Article title
Bao X, Downs J, Wong K, Williams S, Leonard H. Using a large international sample to investigate epilepsy in Rett syndrome. Developmental Medicine & Child Neurology. 2013;55(6):553-558. doi: 10.1111/dmcn.12093. Download snapshot, see article abstract.
Background
Seizures occur commonly in Rett syndrome. Studies have shown that the type of MECP2 mutation is likely to influence the development of epilepsy. Using a large sample size, we investigated the relationships between epilepsy and genotype, and the impact of medications used on seizure management.
What we did
We collected information from 685 girls with a pathogenic MECP2 mutation who were registered with the international database InterRett on the seizure characteristics and antiepileptic medications used. We then compared seizure frequency by age, and investigated the age or epilepsy onset, relationships with mutation type and the medications used.
What we found
Active epilepsy of at least monthly frequency occurred most commonly in those aged 12 to 17 years (54%). Half of the girls in the study had developed seizures by the age of 5 years, whilst those with large deletion and p.R133C had the earliest (3 years 5 months) and latest (>6 years) average onset of epilepsy respectively.

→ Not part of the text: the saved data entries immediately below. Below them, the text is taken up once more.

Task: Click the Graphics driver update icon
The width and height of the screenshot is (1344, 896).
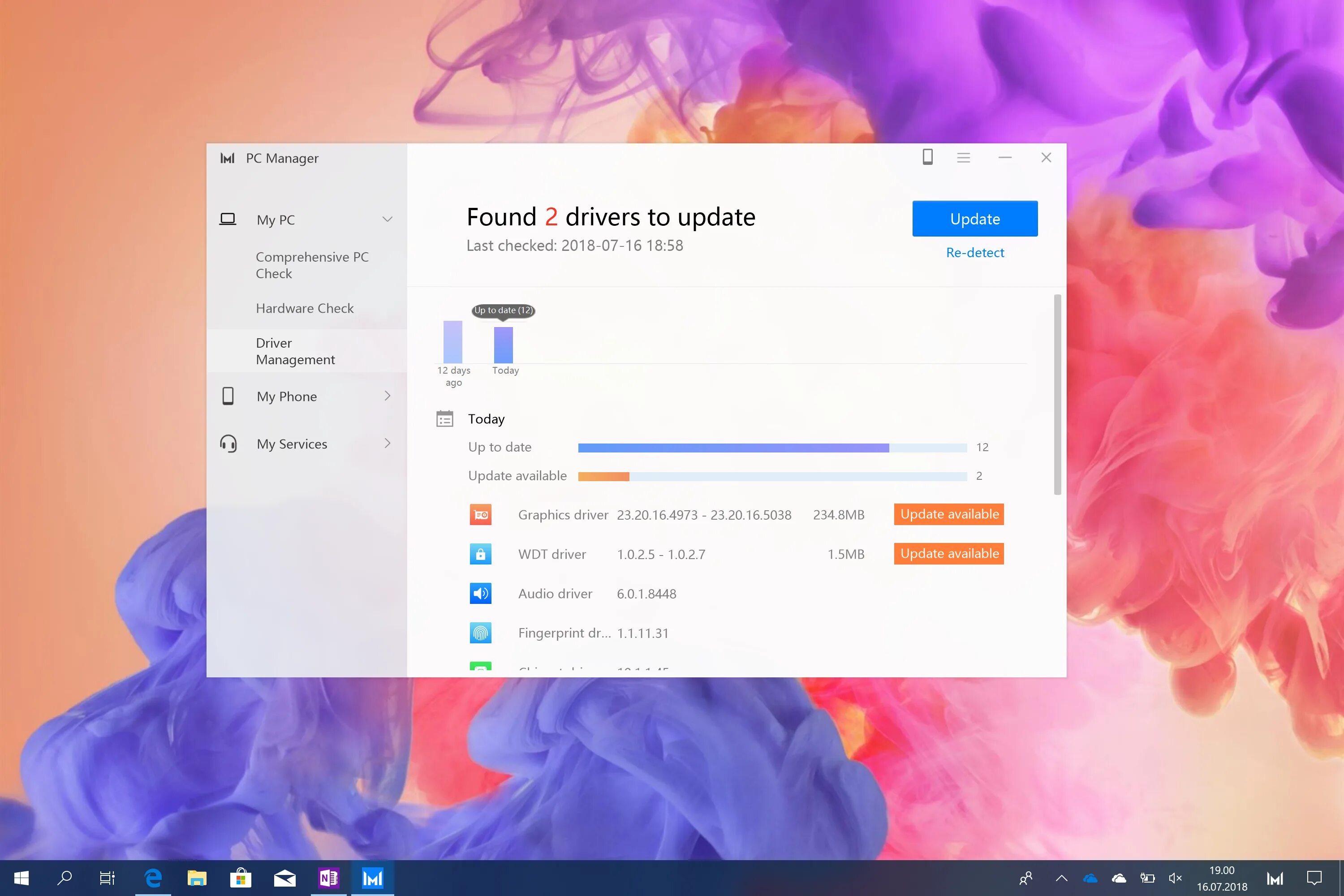Action: tap(480, 514)
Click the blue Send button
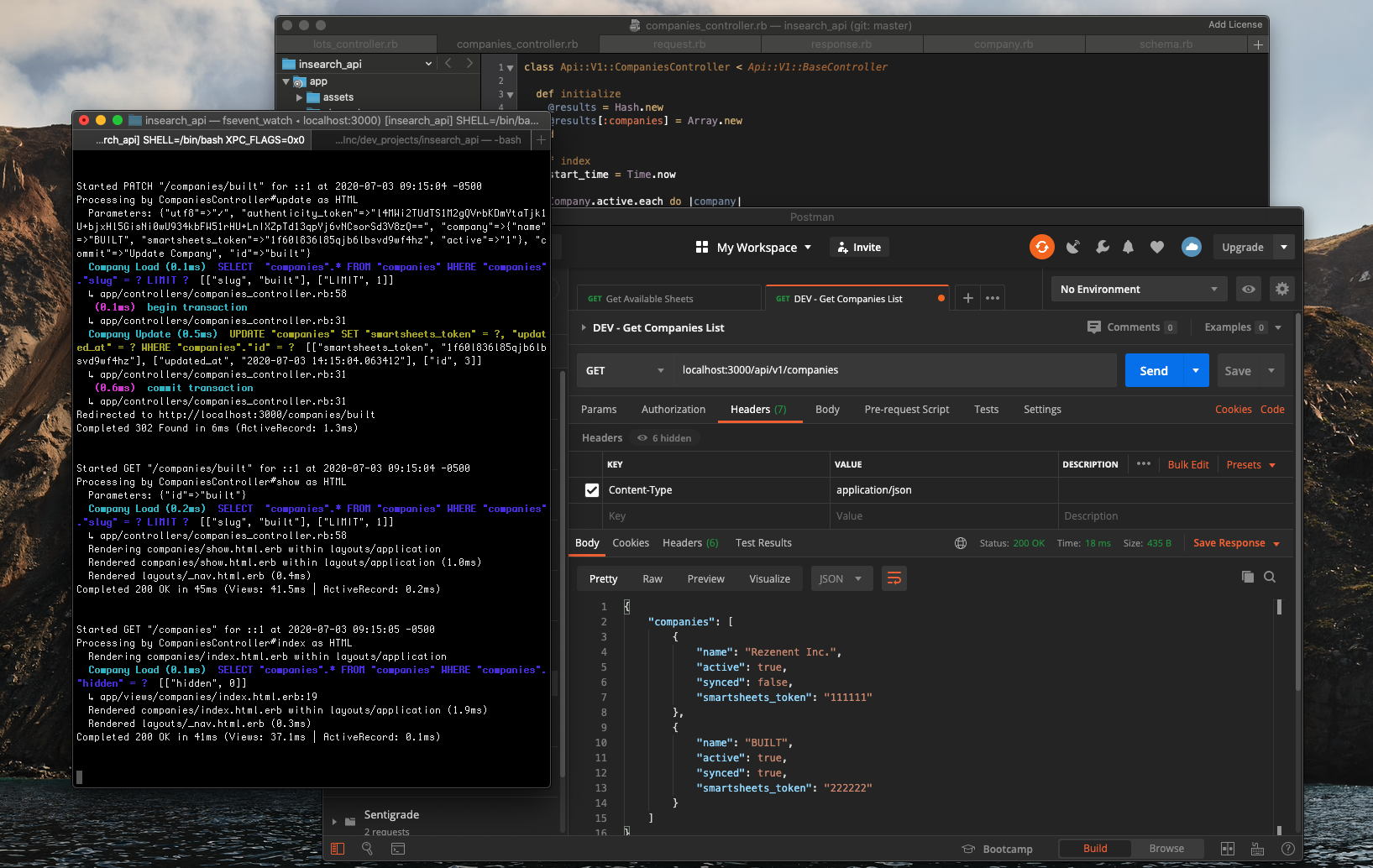This screenshot has width=1373, height=868. click(x=1153, y=370)
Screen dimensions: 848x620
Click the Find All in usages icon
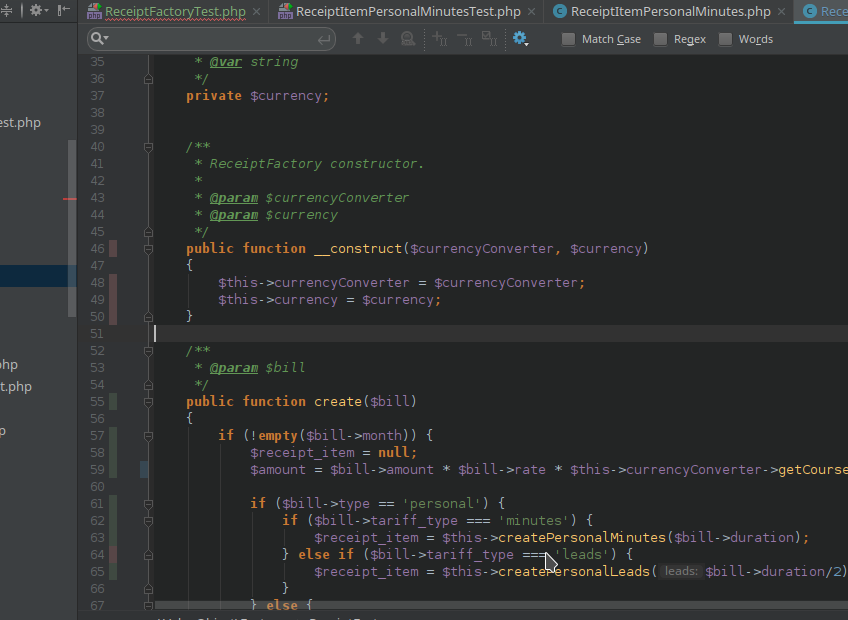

Comparing among genotypes, those with a large deletion and p.T158M had increased risk of developing active seizures. Girls with the p.R168X and p.255X mutations were at increased risk of drug resistant epilepsy, defined as having active seizures and taking two or more antiepileptic medications.
The five most commonly used medicines were valproate or depakote (used by 47%), carbamazepine or tegretol (used by 39%); lamotrigine or lamictal (used by 30%); levetiracetam or keppra (used by 24%) and topiramate or topamax (used by 19%).
For those with drug resistant epilepsy, levetiracetam, zonisamide, lamotrigine, clonazepam and oxcarbazepine were most likely to be used.
What it means
We confirmed that epilepsy occurs frequently in those aged 7 to 17 years and that genotype influences the age at onset and severity of epilepsy in Rett syndrome. We also showed the significance of the burden of epilepsy for those with Rett syndrome and their families, as one-third of those with epilepsy were still having seizures despite taking two or more antiepileptic medications.It will be important for future studies to look at in details the seizure characteristics (e.g. seizure type) and the medication used in a longitudinal manner.